Skip to main content

End-to-End Customer Orders

This is the simplest complete SparkPlusPlus use case. It shows how a developer can move from YAML config to a curated Delta output using SparkETLApp plus inputs and outputs.

Goal

  • read customers and orders as input datasets
  • join them into customer_orders
  • write customer_orders in Delta format
  • keep Spark session settings in sparkConfig

Why This Page Exists

Use this page when you want the shortest realistic example of how SparkPlusPlus is supposed to feel in day-to-day development:

  • inputs and outputs declared once in YAML
  • app code focused on business logic
  • output behavior configured without changing Scala code

YAML

inputs:
- name: customers
path: s3://lakehouse/raw/customers
format: parquet

- name: orders
path: s3://lakehouse/raw/orders
format: parquet

outputs:
- name: customer_orders
path: s3://lakehouse/silver/customer_orders
format: delta
mode: overwrite
partitionBy:
- order_date
repartition: 200

sparkConfig:
spark.sql.shuffle.partitions: "200"
spark.sql.session.timeZone: UTC
spark.databricks.delta.schema.autoMerge.enabled: "true"

App

import io.github.sparkplusplus._
import io.github.sparkplusplus.app.{AppContext, SparkETLApp, SparkApp}
import io.github.sparkplusplus.io.{InputDatasetConfig, OutputDatasetConfig}
import org.apache.spark.sql.{DataFrame, SparkSession}
import org.apache.spark.sql.functions.{col, lower, to_date, trim}

final case class CustomerOrdersConfig(
inputs: Seq[InputDatasetConfig],
outputs: Seq[OutputDatasetConfig],
sparkConfig: Map[String, String] = Map.empty
) extends SparkApp.WithInputDatasets with SparkApp.WithOutputDatasets with SparkApp.HasSparkConfig

object CustomerOrdersApp extends SparkETLApp[CustomerOrdersConfig] {

override protected def appName: String = "customer-orders-app"
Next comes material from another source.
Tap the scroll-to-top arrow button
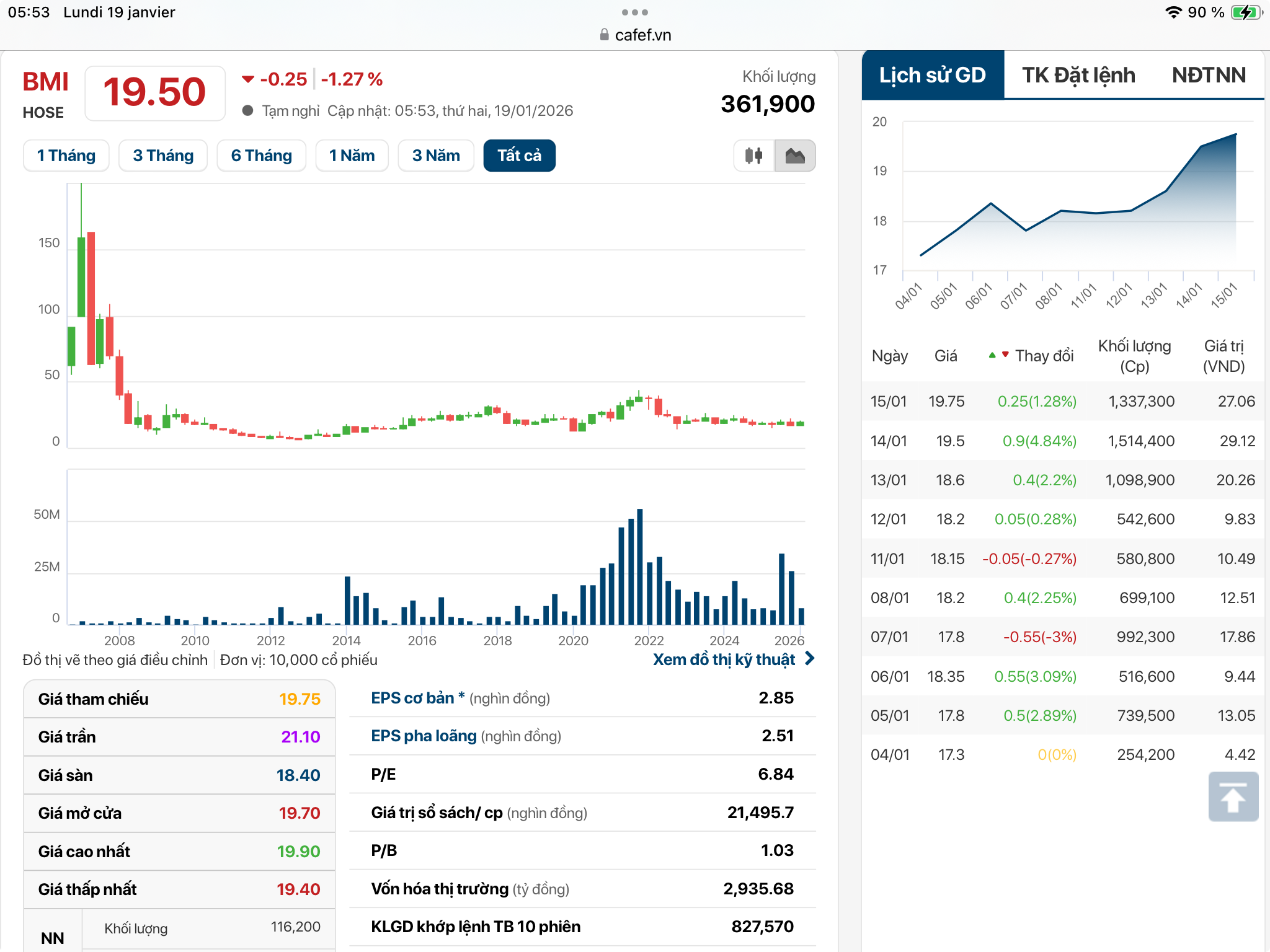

override protected def configClass: Class[CustomerOrdersConfig] =
classOf[CustomerOrdersConfig]

override protected def configureSpark(
builder: SparkSession.Builder,
config: CustomerOrdersConfig
): SparkSession.Builder = {
builder.config("spark.sql.extensions", "io.delta.sql.DeltaSparkSessionExtension")
}

override protected def transform(
ctx: AppContext[CustomerOrdersConfig],
inputs: Map[String, DataFrame]
): Map[String, DataFrame] = {
val customers = inputs("customers")
.select(
col("customer_id"),
trim(col("customer_name")).alias("customer_name"),
trim(col("customer_segment")).alias("customer_segment")
)

val orders = inputs("orders")
.select(
col("order_id"),
col("customer_id"),
lower(trim(col("order_status"))).alias("order_status"),
col("order_total"),
to_date(col("created_at")).alias("order_date")
)
.dedup("order_id")

val customerOrders = orders
.join(customers, Seq("customer_id"), "left")
.select(
col("order_id"),
col("customer_id"),
col("customer_name"),
col("customer_segment"),
col("order_status"),
col("order_total"),
col("order_date")
)

Map("customer_orders" -> customerOrders)
}
}

Run It

spark-submit \
--class example.CustomerOrdersApp \
your-app.jar \
--config conf/customer-orders.yaml

End-to-End Flow

  1. SparkPlusPlus loads the YAML config.
  2. inputs and outputs are validated before Spark starts.
  3. sparkConfig entries are applied to the Spark session.
  4. SparkETLApp.extract() reads all configured inputs.
  5. transform(...) joins and curates the records.
  6. SparkETLApp.load() writes the returned customer_orders DataFrame.

What the Developer Gets

  • input and output paths live in YAML, not in code
  • output behavior such as mode, partitionBy, and repartition is also in YAML
  • the app code only focuses on Spark transforms
  • SparkETLApp removes most IO boilerplate
  • the same app can move between environments by changing only YAML

Result

The output dataset is written to:

s3://lakehouse/silver/customer_orders

Typical columns in the final Delta table:

  • order_id
  • customer_id
  • customer_name
  • customer_segment
  • order_status
  • order_total
  • order_date

This is the recommended starting point before moving to the more advanced customer-orders variant.